Upgrading towards wpa_supplicant-0.4something is not possible because the compilation of wpa_gui fails...

If I use ap_scan=2 I can use one entry (the first network block), but that is no solution either because this laptop needs to connect to at least two different access points ("home" and "work"). 

Anyway, with ap_scan=2 plus a different order of the network blocks I can associate with my Linksys AP by calling wpa_supplicant directly --but that's all, configuration of wlan0 fails. The wpa_supplicant init script fails, too. 

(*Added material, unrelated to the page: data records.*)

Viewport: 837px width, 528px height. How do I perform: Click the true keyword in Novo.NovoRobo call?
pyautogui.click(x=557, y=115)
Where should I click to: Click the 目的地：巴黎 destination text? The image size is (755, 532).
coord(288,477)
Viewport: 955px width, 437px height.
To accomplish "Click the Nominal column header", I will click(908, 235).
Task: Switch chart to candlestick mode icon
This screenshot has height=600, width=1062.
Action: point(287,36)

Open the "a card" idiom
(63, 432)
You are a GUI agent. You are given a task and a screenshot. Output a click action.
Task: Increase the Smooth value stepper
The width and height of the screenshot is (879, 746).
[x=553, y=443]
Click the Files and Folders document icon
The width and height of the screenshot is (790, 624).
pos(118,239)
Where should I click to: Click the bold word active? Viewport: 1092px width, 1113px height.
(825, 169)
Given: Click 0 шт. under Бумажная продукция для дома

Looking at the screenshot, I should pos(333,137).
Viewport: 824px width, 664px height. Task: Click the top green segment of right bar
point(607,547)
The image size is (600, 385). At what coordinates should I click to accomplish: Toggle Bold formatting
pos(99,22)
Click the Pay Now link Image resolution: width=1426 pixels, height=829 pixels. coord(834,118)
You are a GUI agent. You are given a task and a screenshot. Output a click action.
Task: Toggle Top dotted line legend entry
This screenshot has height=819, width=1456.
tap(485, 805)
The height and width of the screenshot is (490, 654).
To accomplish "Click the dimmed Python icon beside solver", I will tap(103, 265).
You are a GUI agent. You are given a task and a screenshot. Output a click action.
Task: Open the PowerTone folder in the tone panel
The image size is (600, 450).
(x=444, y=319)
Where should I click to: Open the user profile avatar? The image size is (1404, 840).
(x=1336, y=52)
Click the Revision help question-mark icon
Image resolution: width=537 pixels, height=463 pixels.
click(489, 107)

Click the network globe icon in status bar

To mention: I'm using the combination WG511+ndiswrapper+WEP (via /etc/conf.d/wireless) for more than half a year now at work (WLAN needed to talk to robot at lab), without any problem. Setup was mere child's play. 

Setting up WPA this weekend was a pita, resulting in multiple kernel builds and --in the end-- a new glibc (wpa_supplicant failed to compile with my glibc-version, but that dependency was listed nowhere).

I switched of WLAN at my router for now and returned to my old lab-WEP-config. Insecure WLAN at work, no WLAN at home. *sigh*

----------

## Kruegi

Reactivate the SSID broadcast!

It does not give security but problems.

Thomas

----------

## der bastler

SSID broadcast is still off, however I'm writing this comment over WLAN right now!

What did I do?

* fetched newest gentoo-sources kernel 

* patched with wireless extensions 18 (http://www.hpl.hp.com/personal/Jean_Tourrilhes/Linux/iw_we18-5.diff)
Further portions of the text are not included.